How to complete this task — Please return every line of the material verbatim and skip any images.
········
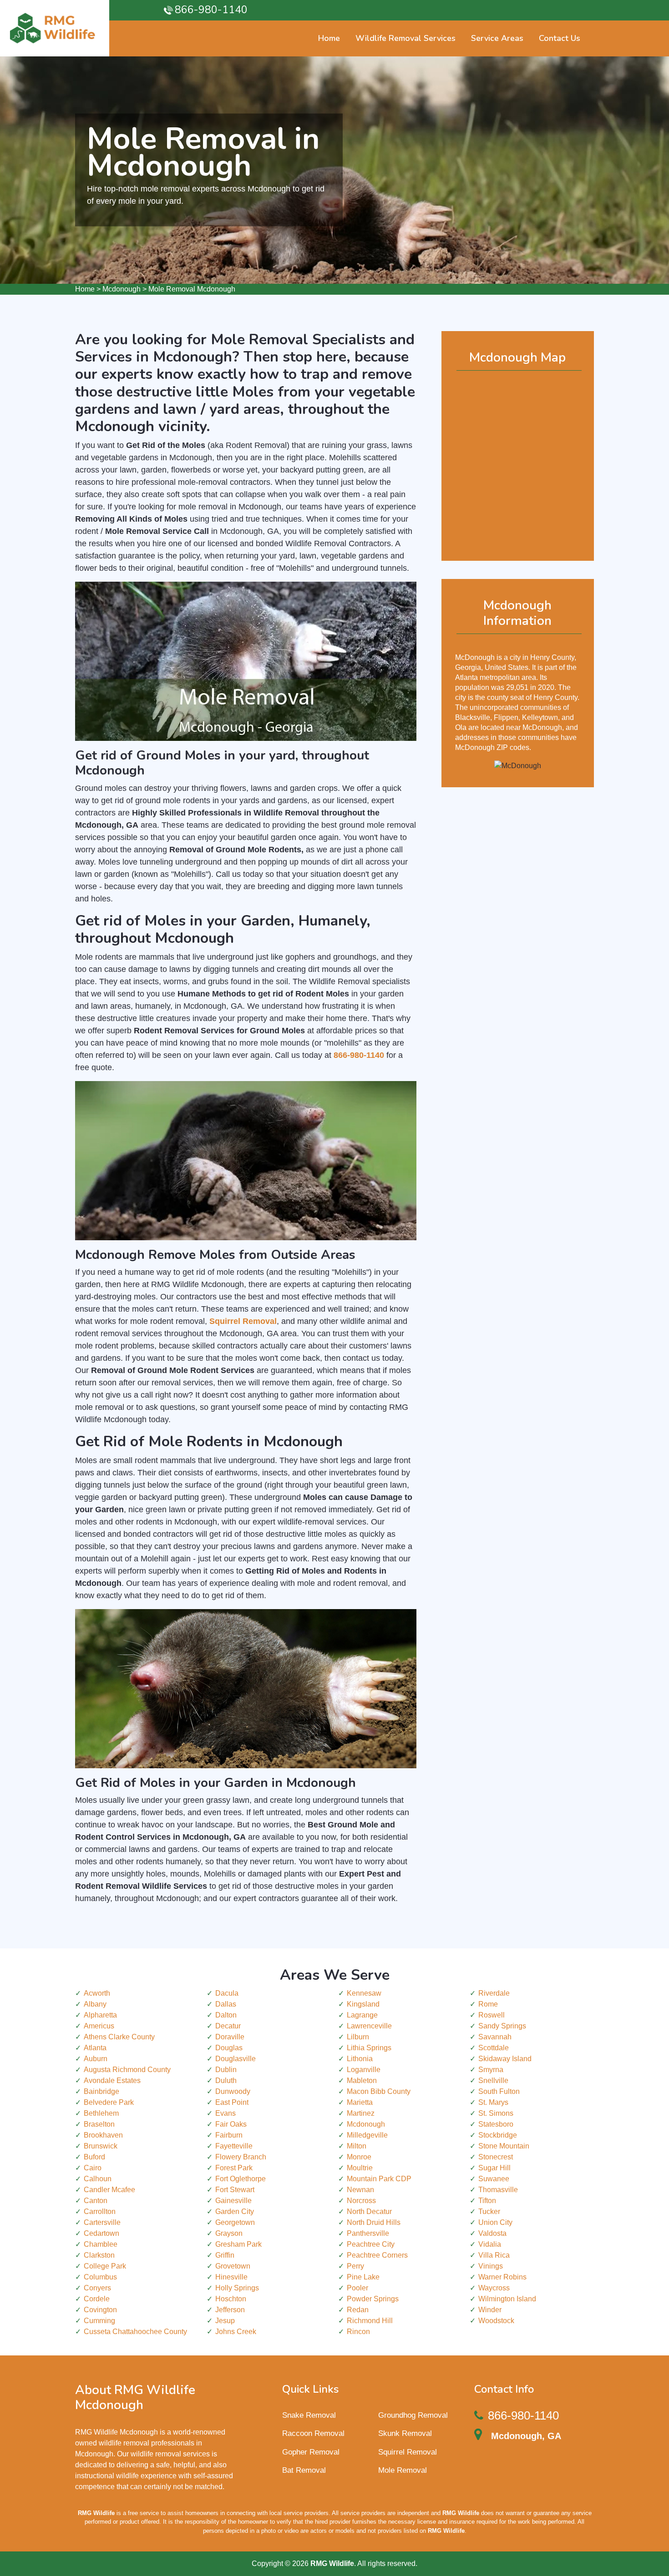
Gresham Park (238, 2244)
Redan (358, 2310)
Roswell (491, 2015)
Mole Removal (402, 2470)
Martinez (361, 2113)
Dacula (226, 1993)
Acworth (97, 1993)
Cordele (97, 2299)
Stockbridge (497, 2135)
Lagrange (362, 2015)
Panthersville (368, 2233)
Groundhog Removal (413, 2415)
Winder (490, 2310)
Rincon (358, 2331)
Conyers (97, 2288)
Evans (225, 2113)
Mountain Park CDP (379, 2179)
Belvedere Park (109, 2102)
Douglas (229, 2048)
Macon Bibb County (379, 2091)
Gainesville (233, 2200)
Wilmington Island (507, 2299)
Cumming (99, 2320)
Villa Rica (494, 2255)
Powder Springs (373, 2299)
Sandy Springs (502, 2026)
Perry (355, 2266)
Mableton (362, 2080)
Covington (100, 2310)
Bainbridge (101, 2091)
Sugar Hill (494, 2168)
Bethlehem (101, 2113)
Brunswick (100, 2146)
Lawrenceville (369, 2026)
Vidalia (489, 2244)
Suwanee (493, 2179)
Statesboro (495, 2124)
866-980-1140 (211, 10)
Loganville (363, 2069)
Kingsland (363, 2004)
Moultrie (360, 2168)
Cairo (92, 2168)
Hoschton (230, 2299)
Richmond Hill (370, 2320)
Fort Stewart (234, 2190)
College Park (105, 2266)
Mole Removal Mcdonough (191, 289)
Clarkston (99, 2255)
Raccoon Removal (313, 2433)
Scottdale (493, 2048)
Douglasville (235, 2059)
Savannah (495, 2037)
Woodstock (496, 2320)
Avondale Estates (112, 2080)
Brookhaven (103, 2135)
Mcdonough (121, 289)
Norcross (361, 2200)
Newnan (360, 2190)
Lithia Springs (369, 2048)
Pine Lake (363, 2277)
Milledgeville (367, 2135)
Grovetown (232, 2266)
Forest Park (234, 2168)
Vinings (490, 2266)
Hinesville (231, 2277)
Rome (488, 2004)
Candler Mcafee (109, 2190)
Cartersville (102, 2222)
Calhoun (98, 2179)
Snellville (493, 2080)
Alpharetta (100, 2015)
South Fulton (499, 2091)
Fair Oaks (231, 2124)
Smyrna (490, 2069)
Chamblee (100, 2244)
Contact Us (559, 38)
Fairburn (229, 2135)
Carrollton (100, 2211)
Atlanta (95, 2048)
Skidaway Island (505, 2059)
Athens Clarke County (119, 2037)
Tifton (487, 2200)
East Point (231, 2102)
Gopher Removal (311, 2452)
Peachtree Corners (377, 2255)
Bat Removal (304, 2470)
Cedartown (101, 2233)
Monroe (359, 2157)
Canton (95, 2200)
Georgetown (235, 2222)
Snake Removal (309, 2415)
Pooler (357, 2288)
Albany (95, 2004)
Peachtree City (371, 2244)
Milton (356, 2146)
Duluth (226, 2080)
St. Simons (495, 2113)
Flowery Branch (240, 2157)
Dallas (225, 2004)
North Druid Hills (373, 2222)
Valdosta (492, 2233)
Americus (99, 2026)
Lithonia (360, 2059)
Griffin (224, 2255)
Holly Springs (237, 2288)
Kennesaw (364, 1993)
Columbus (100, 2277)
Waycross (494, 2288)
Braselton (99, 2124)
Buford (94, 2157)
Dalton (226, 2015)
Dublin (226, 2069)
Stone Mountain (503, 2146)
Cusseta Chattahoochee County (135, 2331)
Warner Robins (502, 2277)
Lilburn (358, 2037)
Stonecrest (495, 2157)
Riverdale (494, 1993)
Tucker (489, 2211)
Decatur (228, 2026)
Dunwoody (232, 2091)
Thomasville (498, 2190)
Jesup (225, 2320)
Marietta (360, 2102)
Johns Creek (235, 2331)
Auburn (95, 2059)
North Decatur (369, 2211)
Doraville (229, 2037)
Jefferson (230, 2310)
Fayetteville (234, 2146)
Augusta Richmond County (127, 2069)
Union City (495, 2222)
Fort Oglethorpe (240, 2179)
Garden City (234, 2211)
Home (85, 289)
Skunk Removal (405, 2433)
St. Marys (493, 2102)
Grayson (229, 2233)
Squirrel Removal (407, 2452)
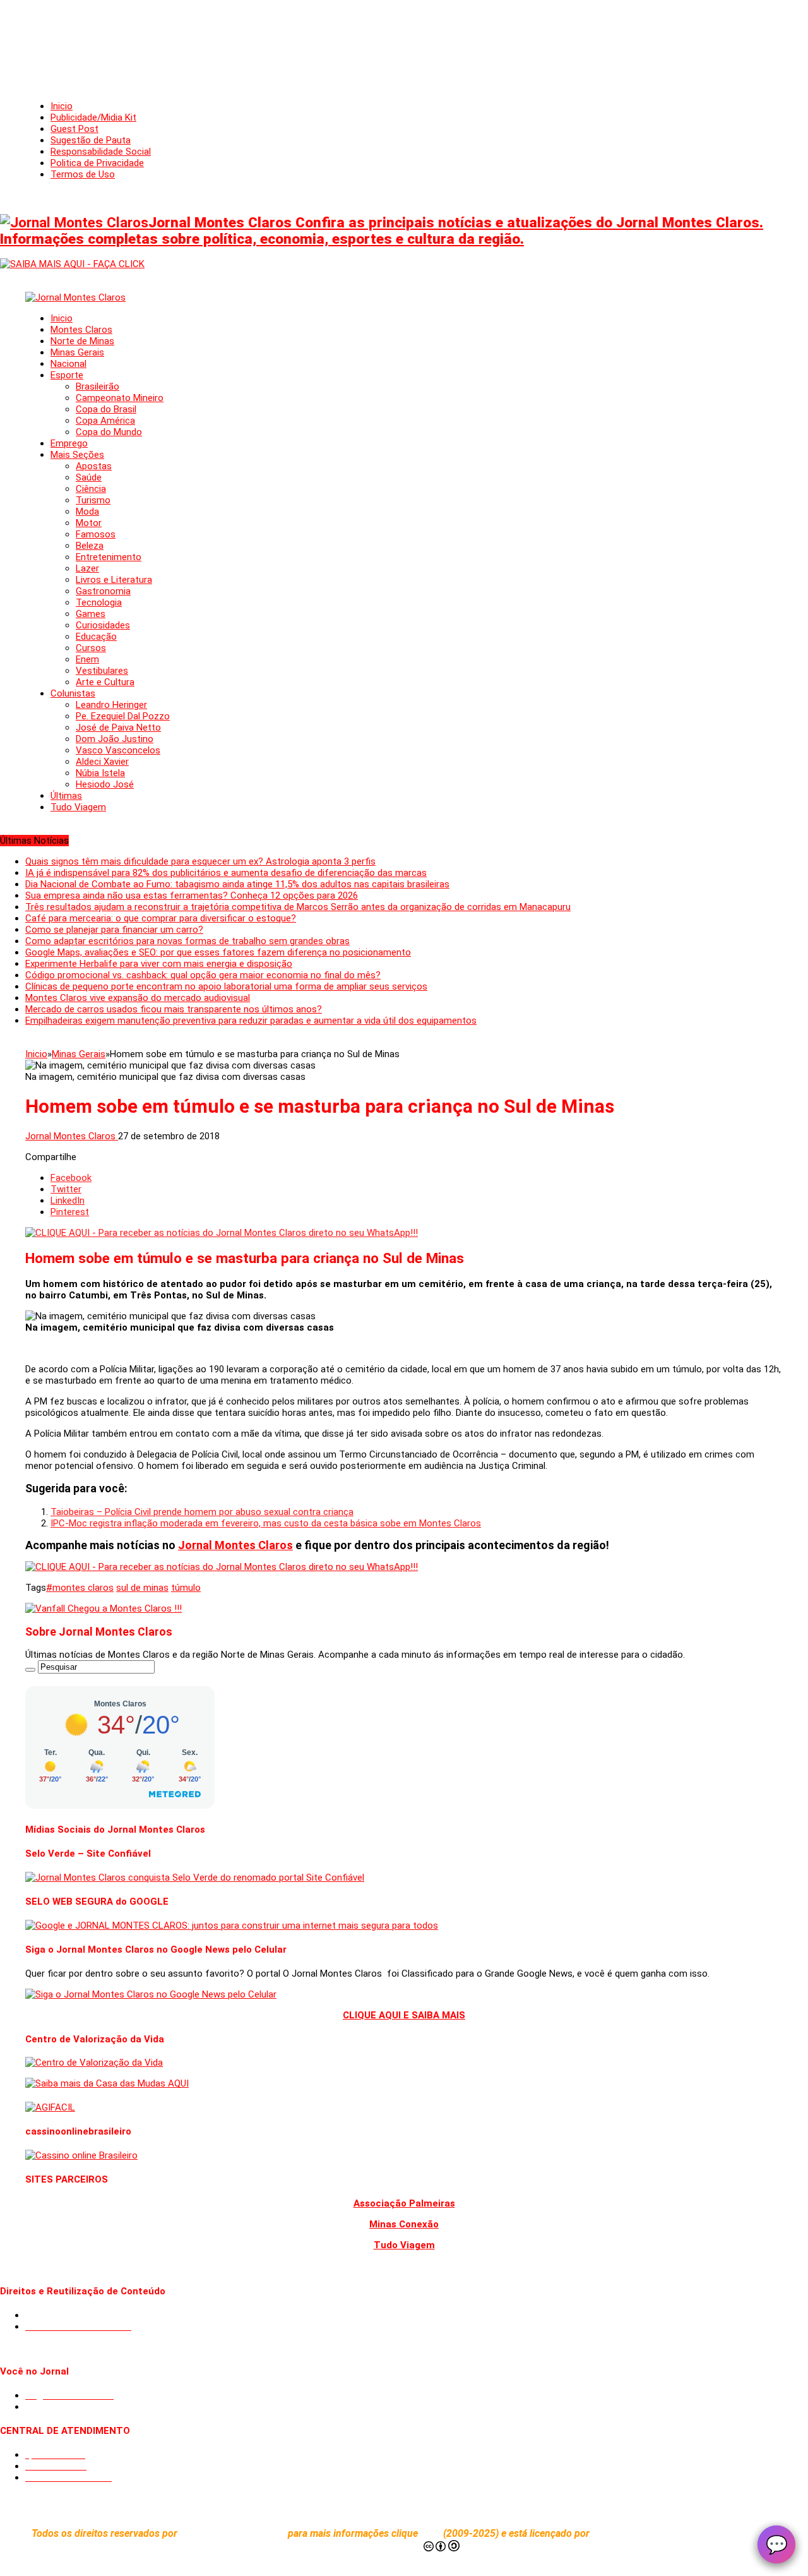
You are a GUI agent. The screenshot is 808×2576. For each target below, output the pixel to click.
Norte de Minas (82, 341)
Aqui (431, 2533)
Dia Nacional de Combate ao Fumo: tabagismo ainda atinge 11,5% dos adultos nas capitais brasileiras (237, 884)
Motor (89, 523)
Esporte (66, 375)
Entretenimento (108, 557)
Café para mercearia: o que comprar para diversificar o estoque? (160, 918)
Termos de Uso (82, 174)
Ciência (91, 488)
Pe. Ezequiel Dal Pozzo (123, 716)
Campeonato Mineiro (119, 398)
········
Your solution —
Gresham Park (238, 2244)
Redan (358, 2310)
Roswell (491, 2015)
Mole Removal (402, 2470)
Martinez (361, 2113)
Dacula (226, 1993)
Acworth (97, 1993)
Cordele (97, 2299)
Stockbridge (497, 2135)
Lagrange (362, 2015)
Panthersville (368, 2233)
Groundhog Removal (413, 2415)
Winder (490, 2310)
Rincon (358, 2331)
Conyers (97, 2288)
Evans (225, 2113)
Mountain Park CDP (379, 2179)
Belvedere Park (109, 2102)
Douglas (229, 2048)
Macon Bibb County (379, 2091)
Gainesville (233, 2200)
Wilmington Island (507, 2299)
Cumming (99, 2320)
Villa Rica (494, 2255)
Powder Springs (373, 2299)
Sandy Springs (502, 2026)
Perry (355, 2266)
Mableton (362, 2080)
Covington (100, 2310)
Bainbridge (101, 2091)
Sugar Hill (494, 2168)
Bethlehem (101, 2113)
Brunswick (100, 2146)
Lawrenceville (369, 2026)
Vidalia (489, 2244)
Suwanee (493, 2179)
Statesboro (495, 2124)
866-980-1140 (211, 10)
Loganville (363, 2069)
Kingsland (363, 2004)
Moultrie (360, 2168)
Cairo (92, 2168)
Hoschton (230, 2299)
Richmond Hill (370, 2320)
Fort Stewart (234, 2190)
College Park (105, 2266)
Mole Removal Mcdonough (191, 289)
Clarkston (99, 2255)
Raccoon Removal (313, 2433)
Scottdale (493, 2048)
Douglasville (235, 2059)
Savannah (495, 2037)
Woodstock (496, 2320)
Avondale Estates (112, 2080)
Brookhaven (103, 2135)
Mcdonough (121, 289)
Norcross (361, 2200)
Newnan (360, 2190)
Lithia Springs (369, 2048)
Pine Lake (363, 2277)
Milledgeville (367, 2135)
Grovetown (232, 2266)
Forest Park (234, 2168)
Vinings (490, 2266)
Hinesville (231, 2277)
Rome (488, 2004)
Candler Mcafee (109, 2190)
Cartersville (102, 2222)
Calhoun (98, 2179)
Snellville (493, 2080)
Alpharetta (100, 2015)
South Fulton (499, 2091)
Fair Oaks (231, 2124)
Smyrna (490, 2069)
Chamblee (100, 2244)
Contact Us (559, 38)
Fairburn (229, 2135)
Carrollton (100, 2211)
Atlanta (95, 2048)
Skidaway Island (505, 2059)
Athens Clarke County (119, 2037)
Tifton (487, 2200)
East Point (231, 2102)
Gopher Removal (311, 2452)
Peachtree Corners (377, 2255)
Bat Removal (304, 2470)
Cedartown (101, 2233)
Monroe (359, 2157)
Canton (95, 2200)
Georgetown (235, 2222)
Snake Removal (309, 2415)
Pooler (357, 2288)
Albany (95, 2004)
Peachtree City (371, 2244)
Milton (356, 2146)
Duluth (226, 2080)
St. Simons (495, 2113)
Flowery Branch (240, 2157)
Dallas (225, 2004)
North Druid Hills (373, 2222)
Valdosta (492, 2233)
Americus (99, 2026)
Lithonia (360, 2059)
Griffin (224, 2255)
Holly Springs (237, 2288)
Kennesaw (364, 1993)
Columbus (100, 2277)
Waycross (494, 2288)
Braselton (99, 2124)
Buford (94, 2157)
Dalton (226, 2015)
Dublin (226, 2069)
Stone Mountain (503, 2146)
Cusseta Chattahoochee County (135, 2331)
Warner Robins (502, 2277)
Lilburn (358, 2037)
Stonecrest (495, 2157)
Riverdale (494, 1993)
Tucker (489, 2211)
Decatur (228, 2026)
Dunwoody (232, 2091)
Thomasville (498, 2190)
Jesup (225, 2320)
Marietta (360, 2102)
Johns Creek (235, 2331)
Auburn (95, 2059)
North Decatur (369, 2211)
Doraville (229, 2037)
Jefferson (230, 2310)
Fayetteville (234, 2146)
Augusta Richmond County (127, 2069)
Union City (495, 2222)
Fort Oglethorpe (240, 2179)
Garden City (234, 2211)
Home (85, 289)
Skunk Removal (405, 2433)
St. Marys (493, 2102)
Grayson (229, 2233)
Squirrel Removal (407, 2452)
You are a GUI agent. The screenshot is 808×2576. For each target below, output the pixel to click.
Norte de Minas (82, 341)
Aqui (431, 2533)
Dia Nacional de Combate ao Fumo: tabagismo ainda atinge 11,5% dos adultos nas capitais brasileiras (237, 884)
Motor (89, 523)
Esporte (66, 375)
Entretenimento (108, 557)
Café para mercearia: o que comprar para diversificar o estoque? (160, 918)
Termos de Uso (82, 174)
Ciência (91, 488)
Pe. Ezequiel Dal Pozzo (123, 716)
Campeonato Mineiro (119, 398)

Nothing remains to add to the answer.